W nocy z 1 na 2 grudnia w Płońsku przy ulicy Młodzieżowej doszło do pożaru supermarketu, który wywołał ogromne straty. Ogień pojawił się po godzinie 2 w nocy i objął zarówno budynek, jak i jego wyposażenie. Na miejsce przybyło kilkanaście zastępów straży pożarnej, które przez wiele godzin walczyły z płomieniami.

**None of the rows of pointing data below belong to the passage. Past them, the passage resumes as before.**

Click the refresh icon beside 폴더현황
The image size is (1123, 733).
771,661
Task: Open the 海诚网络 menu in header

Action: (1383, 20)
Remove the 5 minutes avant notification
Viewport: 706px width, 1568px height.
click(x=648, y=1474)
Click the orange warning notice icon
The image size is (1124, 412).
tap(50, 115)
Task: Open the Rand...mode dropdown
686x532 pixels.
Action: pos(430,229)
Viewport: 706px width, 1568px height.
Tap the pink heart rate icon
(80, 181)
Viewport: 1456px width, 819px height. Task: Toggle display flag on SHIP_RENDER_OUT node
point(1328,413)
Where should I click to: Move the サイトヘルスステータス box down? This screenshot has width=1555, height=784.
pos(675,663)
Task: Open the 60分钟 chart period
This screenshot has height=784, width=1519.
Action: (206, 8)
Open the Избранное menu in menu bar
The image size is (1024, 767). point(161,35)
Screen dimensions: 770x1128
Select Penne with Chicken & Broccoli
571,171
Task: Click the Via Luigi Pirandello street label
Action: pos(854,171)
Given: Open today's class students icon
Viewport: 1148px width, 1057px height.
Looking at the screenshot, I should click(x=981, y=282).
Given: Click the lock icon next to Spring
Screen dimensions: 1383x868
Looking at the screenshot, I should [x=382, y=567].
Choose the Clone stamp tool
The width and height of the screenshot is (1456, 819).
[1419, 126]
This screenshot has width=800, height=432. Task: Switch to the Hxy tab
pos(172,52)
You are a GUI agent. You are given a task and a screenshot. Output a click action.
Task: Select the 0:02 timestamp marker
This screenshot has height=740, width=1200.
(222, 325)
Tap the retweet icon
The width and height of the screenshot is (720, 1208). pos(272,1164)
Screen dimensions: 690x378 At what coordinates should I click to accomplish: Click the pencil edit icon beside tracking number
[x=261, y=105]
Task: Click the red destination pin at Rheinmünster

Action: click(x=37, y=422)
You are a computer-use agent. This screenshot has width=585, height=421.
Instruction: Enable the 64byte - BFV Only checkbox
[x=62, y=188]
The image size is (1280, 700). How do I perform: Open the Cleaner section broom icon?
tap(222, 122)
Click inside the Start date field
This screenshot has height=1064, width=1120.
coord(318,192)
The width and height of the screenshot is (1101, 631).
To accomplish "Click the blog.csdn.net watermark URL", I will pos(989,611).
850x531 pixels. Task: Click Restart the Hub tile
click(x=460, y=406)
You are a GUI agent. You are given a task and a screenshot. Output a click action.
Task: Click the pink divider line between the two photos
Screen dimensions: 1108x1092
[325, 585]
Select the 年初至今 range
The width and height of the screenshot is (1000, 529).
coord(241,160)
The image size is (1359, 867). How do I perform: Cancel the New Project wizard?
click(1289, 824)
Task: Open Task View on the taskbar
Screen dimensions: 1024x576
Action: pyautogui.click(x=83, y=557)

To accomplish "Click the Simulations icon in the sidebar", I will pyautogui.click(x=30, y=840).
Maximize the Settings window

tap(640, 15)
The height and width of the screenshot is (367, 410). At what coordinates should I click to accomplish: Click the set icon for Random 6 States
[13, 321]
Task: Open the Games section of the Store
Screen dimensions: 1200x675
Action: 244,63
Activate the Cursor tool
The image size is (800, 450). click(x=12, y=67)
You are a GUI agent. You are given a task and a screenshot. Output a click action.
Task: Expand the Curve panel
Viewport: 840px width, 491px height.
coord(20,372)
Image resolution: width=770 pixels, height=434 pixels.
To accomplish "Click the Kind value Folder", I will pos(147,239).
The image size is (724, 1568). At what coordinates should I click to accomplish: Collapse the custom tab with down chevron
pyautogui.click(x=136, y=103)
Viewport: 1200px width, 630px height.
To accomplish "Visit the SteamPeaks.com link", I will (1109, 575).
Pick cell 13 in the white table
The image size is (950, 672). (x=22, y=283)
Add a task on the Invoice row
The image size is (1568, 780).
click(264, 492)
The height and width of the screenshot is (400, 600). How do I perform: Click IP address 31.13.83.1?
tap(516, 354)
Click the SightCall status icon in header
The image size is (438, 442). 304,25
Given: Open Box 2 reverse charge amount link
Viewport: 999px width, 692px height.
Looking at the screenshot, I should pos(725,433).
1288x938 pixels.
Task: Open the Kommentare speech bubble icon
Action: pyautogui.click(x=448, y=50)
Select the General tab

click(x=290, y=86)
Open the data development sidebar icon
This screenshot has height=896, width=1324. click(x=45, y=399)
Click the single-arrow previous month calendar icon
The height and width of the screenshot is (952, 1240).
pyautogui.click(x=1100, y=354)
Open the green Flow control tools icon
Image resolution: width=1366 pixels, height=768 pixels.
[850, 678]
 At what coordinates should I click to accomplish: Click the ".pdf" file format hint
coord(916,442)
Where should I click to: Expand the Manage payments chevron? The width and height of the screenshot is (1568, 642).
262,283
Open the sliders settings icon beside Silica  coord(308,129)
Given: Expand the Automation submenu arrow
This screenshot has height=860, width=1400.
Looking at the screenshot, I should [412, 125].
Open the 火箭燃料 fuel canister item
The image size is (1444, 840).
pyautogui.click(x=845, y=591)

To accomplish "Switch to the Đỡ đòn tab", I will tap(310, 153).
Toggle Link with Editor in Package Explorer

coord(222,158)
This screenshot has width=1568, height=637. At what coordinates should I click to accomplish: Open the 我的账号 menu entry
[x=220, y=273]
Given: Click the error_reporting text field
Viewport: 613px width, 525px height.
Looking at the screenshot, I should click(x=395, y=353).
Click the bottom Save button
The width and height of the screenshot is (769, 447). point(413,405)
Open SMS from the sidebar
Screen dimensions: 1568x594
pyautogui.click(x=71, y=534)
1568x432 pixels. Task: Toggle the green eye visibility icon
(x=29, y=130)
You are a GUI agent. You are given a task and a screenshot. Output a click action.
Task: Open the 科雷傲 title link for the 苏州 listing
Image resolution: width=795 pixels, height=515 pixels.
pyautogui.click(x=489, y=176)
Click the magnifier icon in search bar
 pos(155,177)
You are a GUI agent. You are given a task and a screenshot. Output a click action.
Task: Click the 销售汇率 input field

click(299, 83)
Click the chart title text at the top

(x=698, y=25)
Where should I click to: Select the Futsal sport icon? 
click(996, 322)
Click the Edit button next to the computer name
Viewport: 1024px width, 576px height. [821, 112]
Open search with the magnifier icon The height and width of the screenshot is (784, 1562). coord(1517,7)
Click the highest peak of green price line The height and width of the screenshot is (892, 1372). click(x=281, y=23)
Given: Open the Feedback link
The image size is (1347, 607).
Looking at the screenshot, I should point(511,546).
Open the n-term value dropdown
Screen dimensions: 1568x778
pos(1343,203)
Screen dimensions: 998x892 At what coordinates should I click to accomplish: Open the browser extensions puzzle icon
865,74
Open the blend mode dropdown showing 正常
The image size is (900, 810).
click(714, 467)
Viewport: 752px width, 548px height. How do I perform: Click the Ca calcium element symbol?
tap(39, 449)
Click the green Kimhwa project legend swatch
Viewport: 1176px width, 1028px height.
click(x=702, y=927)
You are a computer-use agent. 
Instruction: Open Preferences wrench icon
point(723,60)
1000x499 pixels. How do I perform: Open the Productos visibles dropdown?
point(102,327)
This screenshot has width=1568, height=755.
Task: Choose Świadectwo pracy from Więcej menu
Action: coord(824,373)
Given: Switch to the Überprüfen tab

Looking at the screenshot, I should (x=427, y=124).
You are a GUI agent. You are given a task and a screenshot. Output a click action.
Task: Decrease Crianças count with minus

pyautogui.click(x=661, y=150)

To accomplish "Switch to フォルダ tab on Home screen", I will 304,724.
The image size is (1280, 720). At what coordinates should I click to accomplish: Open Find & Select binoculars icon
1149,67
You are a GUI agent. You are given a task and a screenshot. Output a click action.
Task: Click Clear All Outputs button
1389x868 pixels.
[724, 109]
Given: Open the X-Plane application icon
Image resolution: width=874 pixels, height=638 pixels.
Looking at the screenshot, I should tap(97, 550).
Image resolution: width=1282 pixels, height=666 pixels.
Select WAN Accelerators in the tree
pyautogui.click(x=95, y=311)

Ewakuacja pracowników i akcja ratunkowa
W chwili wybuchu pożaru w magazynie sklepu przebywały cztery pracownice. Kobiety, czując dym, natychmiast ewakuowały się na zewnątrz i wezwały odpowiednie służby. Na szczęście żadna z nich nie odniosła obrażeń. Strażacy wraz z policją zabezpieczyli teren, a następnie przystąpili do akcji ratunkowej. Równolegle prowadzone były wstępne ustalenia dotyczące przyczyn zdarzenia.
Podpalenie i aresztowanie podejrzanego
Zebrane dowody, w tym nagrania z monitoringu, wskazały na celowe podpalenie. Policja ustaliła, że ogień został podłożony w koszach na śmieci przy budynku, co spowodowało błyskawiczne rozprzestrzenienie się płomieni na elewację, dach i konstrukcję sklepu.
W wyniku dochodzenia zatrzymano 28-letniego mieszkańca Płońska, który wcześniej był karany za kradzieże i rozboje. Mężczyzna ukrywał się w drewnianej przybudówce na swojej posesji. Zamknięta była ona na kłódkę, a klucz miał przy sobie znajdujący się wewnątrz mężczyzna. Policjanci ustalili, że gdy chciał wyjść na zewnątrz dzwonił do partnerki, wyrzucał klucz, a ona go wypuszczała. Został zatrzymany i decyzją sądu tymczasowo aresztowany na trzy miesiące.
Ogromne straty finansowe i potencjalne konsekwencje
Pożar całkowicie zniszczył dach supermarketu, w tym instalację fotowoltaiczną, wyposażenie sklepu oraz zgromadzony w nim towar. Łączna wartość strat wyniosła około 7 milionów złotych. Podejrzanemu postawiono zarzut sprowadzenia zdarzenia zagrażającego życiu lub zdrowiu wielu osób i mieniu w wielkich rozmiarach. Za to przestępstwo grozi mu kara do 10 lat więzienia.